On-Call Handoff Patterns

Effective patterns for on-call shift transitions, ensuring continuity, context transfer, and reliable incident response across shifts.

When to Use This Skill

Transitioning on-call responsibilities
Writing shift handoff summaries
Documenting ongoing investigations
Establishing on-call rotation procedures
Improving handoff quality
Onboarding new on-call engineers

Core Concepts

Handoff Components

Component Purpose

Active Incidents What's currently broken

Ongoing Investigations Issues being debugged

Recent Changes Deployments, configs

Known Issues Workarounds in place

Upcoming Events Maintenance, releases

Handoff Timing

Recommended: 30 min overlap between shifts

Outgoing: ├── 15 min: Write handoff document └── 15 min: Sync call with incoming

Incoming: ├── 15 min: Review handoff document ├── 15 min: Sync call with outgoing └── 5 min: Verify alerting setup

Templates

Template 1: Shift Handoff Document

On-Call Handoff: Platform Team

Outgoing: @alice (2024-01-15 to 2024-01-22) Incoming: @bob (2024-01-22 to 2024-01-29) Handoff Time: 2024-01-22 09:00 UTC

🔴 Active Incidents

None currently active

No active incidents at handoff time.

🟡 Ongoing Investigations

1. Intermittent API Timeouts (ENG-1234)

Status: Investigating Started: 2024-01-20 Impact: ~0.1% of requests timing out

Context:

Timeouts correlate with database backup window (02:00-03:00 UTC)
Suspect backup process causing lock contention
Added extra logging in PR #567 (deployed 01/21)

Next Steps:

Review new logs after tonight's backup
Consider moving backup window if confirmed

Resources:

Dashboard: API Latency
Thread: #platform-eng (01/20, 14:32)

2. Memory Growth in Auth Service (ENG-1235)

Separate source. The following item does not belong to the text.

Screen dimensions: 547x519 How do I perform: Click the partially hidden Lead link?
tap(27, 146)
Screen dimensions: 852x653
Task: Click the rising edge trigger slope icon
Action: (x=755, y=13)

Status: Monitoring Started: 2024-01-18 Impact: None yet (proactive)

Context:

Memory usage growing ~5% per day
No memory leak found in profiling
Suspect connection pool not releasing properly

Next Steps:

Review heap dump from 01/21
Consider restart if usage > 80%

Resources:

Dashboard: Auth Service Memory
Analysis doc: Memory Investigation

🟢 Resolved This Shift

Payment Service Outage (2024-01-19)

Duration: 23 minutes
Root Cause: Database connection exhaustion
Resolution: Rolled back v2.3.4, increased pool size
Postmortem: POSTMORTEM-89
Follow-up tickets: ENG-1230, ENG-1231

📋 Recent Changes

Deployments

Service	Version	Time	Notes
api-gateway	v3.2.1	01/21 14:00	Bug fix for header parsing
user-service	v2.8.0	01/20 10:00	New profile features
auth-service	v4.1.2	01/19 16:00	Security patch

Configuration Changes

01/21: Increased API rate limit from 1000 to 1500 RPS
01/20: Updated database connection pool max from 50 to 75

Infrastructure

01/20: Added 2 nodes to Kubernetes cluster
01/19: Upgraded Redis from 6.2 to 7.0

⚠️ Known Issues & Workarounds

1. Slow Dashboard Loading

Issue: Grafana dashboards slow on Monday mornings Workaround: Wait 5 min after 08:00 UTC for cache warm-up Ticket: OPS-456 (P3)

2. Flaky Integration Test

Issue: test_payment_flow fails intermittently in CI Workaround: Re-run failed job (usually passes on retry) Ticket: ENG-1200 (P2)

📅 Upcoming Events

Date	Event	Impact	Contact
01/23 02:00	Database maintenance	5 min read-only	@dba-team
01/24 14:00	Major release v5.0	Monitor closely	@release-team
01/25	Marketing campaign	2x traffic expected	@platform

📞 Escalation Reminders

Issue Type	First Escalation	Second Escalation
Payment issues	@payments-oncall	@payments-manager
Auth issues	@auth-oncall	@security-team
Database issues	@dba-team	@infra-manager
Unknown/severe	@engineering-manager	@vp-engineering

🔧 Quick Reference

Common Commands

# Check service health
kubectl get pods -A | grep -v Running

# Recent deployments
kubectl get events --sort-by='.lastTimestamp' | tail -20

# Database connections
psql -c "SELECT count(*) FROM pg_stat_activity;"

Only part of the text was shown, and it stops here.